** DOCUMENT EXCERPT **
LangWatch can capture traces generated by the azure-ai-inference SDK by leveraging its built-in OpenTelemetry support. This guide will show you how to set it up.

Prerequisites

  1. Install LangWatch SDK:

    pip install langwatch
    
  2. Install Azure AI Inference SDK with OpenTelemetry support: The azure-ai-inference SDK can be installed with OpenTelemetry capabilities. You might also need the core Azure OpenTelemetry tracing package.

    pip install azure-ai-inference[opentelemetry] azure-core-tracing-opentelemetry
    

    Refer to the Azure SDK documentation for the most up-to-date installation instructions.

Instrumentation with AIInferenceInstrumentor

The azure-ai-inference SDK provides an AIInferenceInstrumentor that automatically captures traces for its operations when enabled. LangWatch, when set up, will include an OpenTelemetry exporter that can collect these traces.

Here’s how to instrument your application:

import langwatch
from azure.ai.inference import ChatCompletionsClient
from azure.ai.inference.tracing import AIInferenceInstrumentor
from azure.core.credentials import AzureKeyCredential
import os
import asyncio

# 1. Initialize LangWatch
langwatch.setup(
    instrumentors=[AIInferenceInstrumentor()]
)

# 2. Configure your Azure AI Inference client
azure_openai_endpoint = os.getenv("AZURE_OPENAI_ENDPOINT")
azure_openai_api_key = os.getenv("AZURE_OPENAI_API_KEY")
azure_openai_api_version = "2024-06-01"

chat_client = ChatCompletionsClient(
    endpoint=azure_openai_endpoint,
    credential=AzureKeyCredential(azure_openai_api_key),
    api_version=azure_openai_api_version
)

@langwatch.trace(name="Azure AI Inference Chat")
async def get_ai_response(prompt: str):
    # This call will now be automatically traced by the AIInferenceInstrumentor and
    # captured by LangWatch as a span within the "Azure AI Inference Chat" trace.
    response = await chat_client.complete(
        messages=[{"role": "user", "content": prompt}]
    )
    return response.choices[0].message.content

async def main():
    user_prompt = "What is the Azure AI Inference SDK?"

** GIVEN EXERCISE 1 **
Reproduce the Azure AI Inference tracing guide from "1. Install LangWatch" up to and including "OpenTelemetry tracing package.".
** GIVEN EXERCISE 2 **
Resume the Azure AI Inference tracing guide at the point where its text ends.

** AVAILABLE DATA **

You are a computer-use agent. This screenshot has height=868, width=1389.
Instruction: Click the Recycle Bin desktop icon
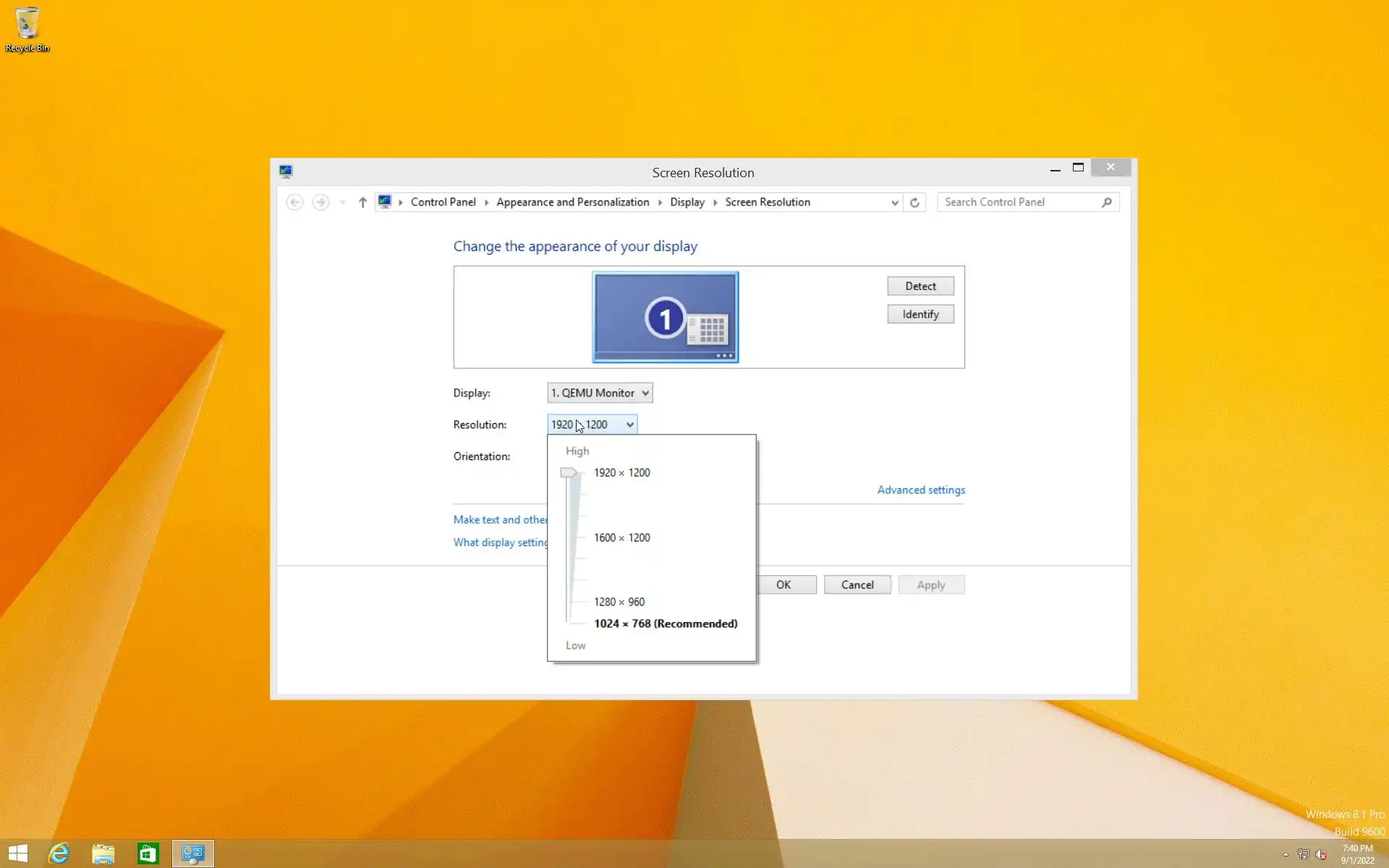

** TASK RESPONSE 1 **
1. Install LangWatch SDK:

    pip install langwatch
    
  2. Install Azure AI Inference SDK with OpenTelemetry support: The azure-ai-inference SDK can be installed with OpenTelemetry capabilities. You might also need the core Azure OpenTelemetry tracing package.

** TASK RESPONSE 2 **
    try:
        ai_reply = await get_ai_response(user_prompt)
        print(f"User: {user_prompt}")
        print(f"AI: {ai_reply}")
    except Exception as e:
        print(f"An error occurred: {e}")


if __name__ == "__main__":
    asyncio.run(main())

The example uses the synchronous ChatCompletionsClient for simplicity in demonstrating instrumentation. The azure-ai-inference SDK also provides asynchronous clients under the azure.ai.inference.aio namespace (e.g., azure.ai.inference.aio.ChatCompletionsClient). If you are using async/await in your application, you should use these asynchronous clients. The AIInferenceInstrumentor will work with both synchronous and asynchronous clients.

How it Works

  1. langwatch.setup(): Initializes the LangWatch SDK, which includes setting up an OpenTelemetry trace exporter. This exporter is ready to receive spans from any OpenTelemetry-instrumented library in your application.
  2. AIInferenceInstrumentor().instrument(): This command, provided by the azure-ai-inference SDK, patches the relevant Azure AI clients (like ChatCompletionsClient or EmbeddingsClient) to automatically create OpenTelemetry spans for their operations (e.g., a complete or embed call).
  3. @langwatch.trace(): By decorating your own functions (like get_ai_response in the example), you create a parent trace in LangWatch. The spans automatically generated by the AIInferenceInstrumentor for calls made within this decorated function will then be nested under this parent trace. This provides a full end-to-end view of your operation.

With this setup, calls made using the azure-ai-inference clients will be automatically traced and sent to LangWatch, providing visibility into the performance and behavior of your AI model interactions.